_Source extract_.
● ● ● ●

This upbringing did permanent damage, although I don’t like admitting it. Early on, I was able to cope by believing that such pain was a natural and unavoidable thing. After all, a deity commanded that I be obedient as a young person. Any time I felt like something was wrong, I had to dismiss it internally because it didn’t fit with what my religious narrative had to say. And before anyone says this is an aberration or small subset of Christian parenting, I would like to point out that my own parents were simply following what their church and other religious experts told them to do (the Lutheran Church – Missouri Synod isn’t a small denomination, and Focus on the Family has made its author, James Dobson, rich).

Watching people go back on their religious principles reminds me of what I went through.
I can remember that all of my religious instruction held fast to the idea that this was IMPORTANT STUFF. There really is an omnipotent being. It created the universe. It cares about everyone. It gave instructions on how to follow its divine mandates. Not following them is wrong. Following them is everything.

● ● ● ●

_Things to do_.
**1.** In the passage about religious upbringing, rewrite the text between "This upbringing did" and "James Dobson, rich).", inclusive, changing "deity" to "higher power".
**2.** Write what comes next in the passage about religious upbringing, picking up after its final sentence.

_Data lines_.
● ● ● ●

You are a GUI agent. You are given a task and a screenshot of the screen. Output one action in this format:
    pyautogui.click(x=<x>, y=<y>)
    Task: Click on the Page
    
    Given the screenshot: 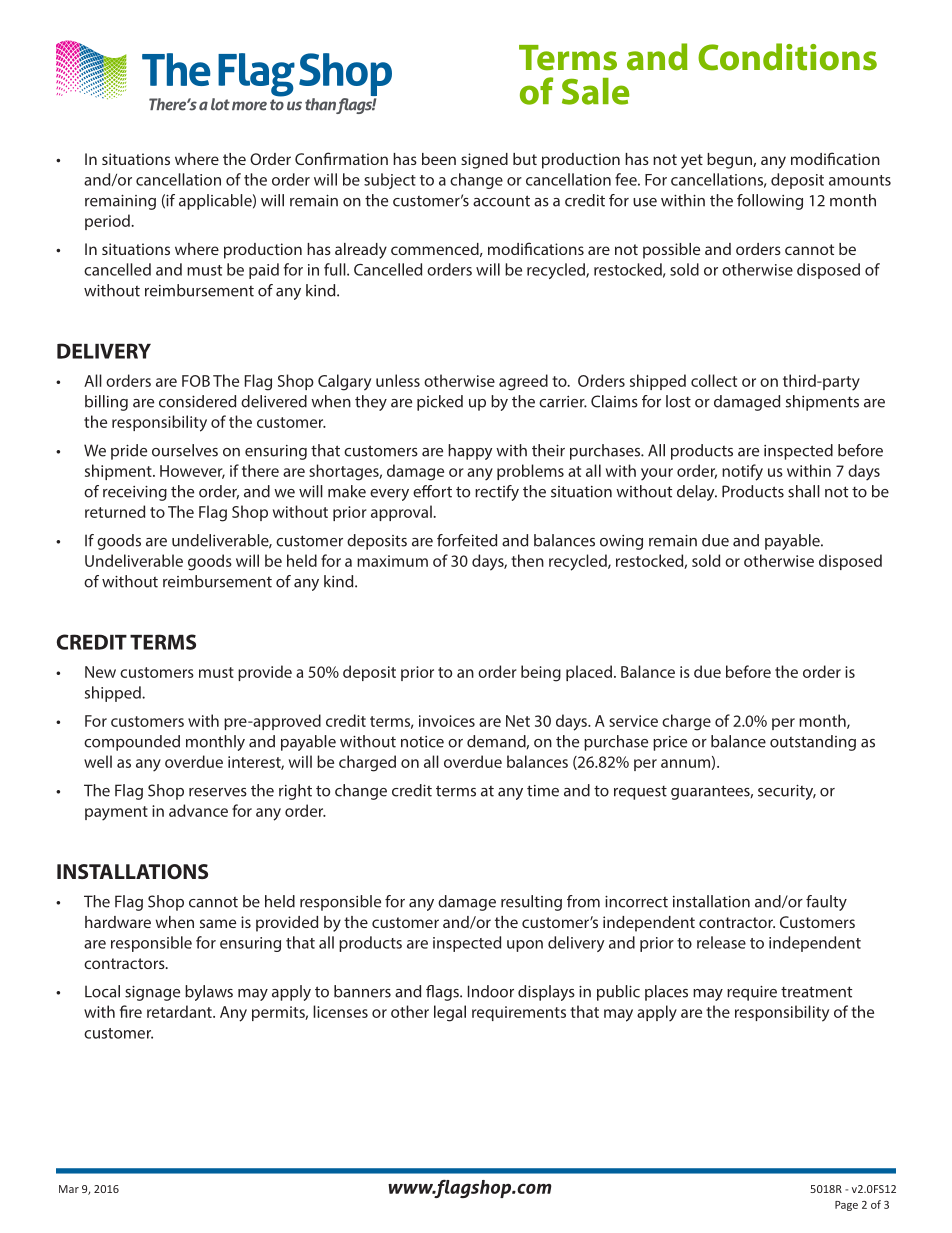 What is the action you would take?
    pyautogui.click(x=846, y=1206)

● ● ● ●

_Written responses_.
**1.**
This upbringing did permanent damage, although I don’t like admitting it. Early on, I was able to cope by believing that such pain was a natural and unavoidable thing. After all, a higher power commanded that I be obedient as a young person. Any time I felt like something was wrong, I had to dismiss it internally because it didn’t fit with what my religious narrative had to say. And before anyone says this is an aberration or small subset of Christian parenting, I would like to point out that my own parents were simply following what their church and other religious experts told them to do (the Lutheran Church – Missouri Synod isn’t a small denomination, and Focus on the Family has made its author, James Dobson, rich).

**2.**
What does it say when these precepts can get ignored on a whim? For example, obedience is important, except when godless government wants to let two guys get married. Or, it’s important to exercise mercy and charity towards others, except if those others happen to be immigrants or scary evil Muslims. If hitting and manipulating children into submission is paramount to instill virtue in them, how come these virtues are so ephemeral later on in life?

Suffice it to say that I was barraged with the idea that everything inflicted on me was necessary for my own personal development. The ultimate goal was to produce a good Christian who would obey a deity no matter what. To that end, it worked until I literally had to choose between life and death. If I had been successful in past suicide attempts, I would have died a Christian.

When I see all of this get thrown away, I cannot help but attach it to the futility of trying to be religious without question. I cannot square the idea that my suffering was necessary, but the principles underlying it can be ignored with impunity. What gives license to a world where pain must be forced on others for no good reason?

Then I am faced with trying to accept it was all for nothing.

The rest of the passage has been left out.